On October 13, 2025, IMPRIS Imaging Inc. initiated an urgent correction notice for its IMRIS Neuro III-SV models in response to identified safety risks. The correction addresses a critical defect in the helium venting system, which poses life-threatening hazards if not resolved. This notification, classified by the FDA as a Class I recall, highlights the highest level of severity in medical device corrections.
Affected Devices and Risks
The correction impacts several IMRIS Neuro III-SV models, including:
- Neuro III-SV iMRI System
- iMRX System
- iMRI 3T S
- IMRIS iMRI 3T V
- InVision 3T Operating Suite
At the root of the issue is the helium venting system in the Siemens 3 Tesla (3T) MRI magnet incorporated into these products. An identified flaw causes a potential ice blockage in the helium venting pipe, which may prevent helium gas from escaping appropriately in the event of a magnet quench or sudden loss of superconductivity. Without proper venting, a dangerous pressure buildup can occur, resulting in a ruptured helium containment system. This can lead to hazardous outcomes such as suffocation, cold burns, trauma, or even death, as well as the potential for explosions with flying debris inside the MRI suite.
Though no injuries or deaths have been reported to date, the risks are significant, and immediate action is required to prevent adverse outcomes while the systems are corrected.
Who Should Act?
This correction primarily concerns healthcare providers, imaging departments, and regulatory teams operating affected units. Providers must remain alert and take steps to ensure patient and operator safety while awaiting device inspection and corrective servicing from Siemens Healthineers or IMPRIS Imaging Inc.
Recommendations for Device Users
IMPRIS Imaging Inc. advises users to follow these safety measures:
- If the error message “Magnet Supervision: The average heater power is above the alarm threshold” appears on the system, do not reboot the MRI unit.
- Immediately remove any patient undergoing imaging and cease further scans.
- Secure access to the scanning room and post a “DO NOT USE” notice near the device to prevent unauthorized entry or use.
- Contact Siemens Healthineers service organization at 1-800-888-7436 for further assistance.
Additionally, all emergency exit routes within MRI and operating rooms should remain unobstructed and clearly marked to enable swift evacuation if necessary. The use of the magnet’s manual quench feature is designated strictly for emergencies and should not be activated under normal conditions.
Next Steps for Institutions
Healthcare facilities in possession of affected IMRIS Neuro III-SV devices are encouraged to submit the Customer Acknowledgement Form included in the correction notice to confirm receipt of the instructions. This validates compliance with the corrective actions recommended. Facility managers should also disseminate this safety information to all relevant personnel.
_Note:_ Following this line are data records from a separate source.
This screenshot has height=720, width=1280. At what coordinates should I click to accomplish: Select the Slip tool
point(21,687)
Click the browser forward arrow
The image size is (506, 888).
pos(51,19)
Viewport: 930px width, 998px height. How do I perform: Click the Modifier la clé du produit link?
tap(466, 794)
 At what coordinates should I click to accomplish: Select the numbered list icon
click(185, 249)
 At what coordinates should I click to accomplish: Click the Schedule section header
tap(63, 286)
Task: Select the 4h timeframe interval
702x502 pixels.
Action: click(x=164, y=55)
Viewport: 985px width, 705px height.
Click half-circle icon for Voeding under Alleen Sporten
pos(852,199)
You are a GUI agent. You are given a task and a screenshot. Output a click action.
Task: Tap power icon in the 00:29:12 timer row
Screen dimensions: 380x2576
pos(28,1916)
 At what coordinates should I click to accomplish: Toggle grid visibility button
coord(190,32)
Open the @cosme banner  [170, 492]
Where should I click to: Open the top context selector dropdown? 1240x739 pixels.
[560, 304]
If the equipment has been sold or transferred, the current owner should be notified promptly. IMPRIS also requests that users review Siemens’ communication and stay vigilant for error messages indicative of the helium venting issue.
Manufacturer’s Commitment to Safety
IMPRIS Imaging Inc., in collaboration with Siemens Healthineers, has prioritized resolving this technical deficiency to ensure ongoing safety and system performance. Inspections and potential corrections are being planned by qualified Siemens Healthineers service professionals, who will work directly with affected users to mitigate risks effectively.
Conclusion and Actionable Steps
Healthcare professionals operating IMRIS Neuro III-SV devices must act immediately to safeguard against the risks outlined in this correction notice. Compliance with the manufacturer’s recommendations and timely reporting of issues will ensure patient and provider safety while corrective actions are implemented. Stay proactive by maintaining clear communication with IMPRIS and Siemens Healthineers for updates on the inspection and corrective process.
Disclaimer
This article is for informational purposes only and does not constitute legal or regulatory advice. Always refer to official sources and consult with the appropriate regulatory bodies for compliance-related matters.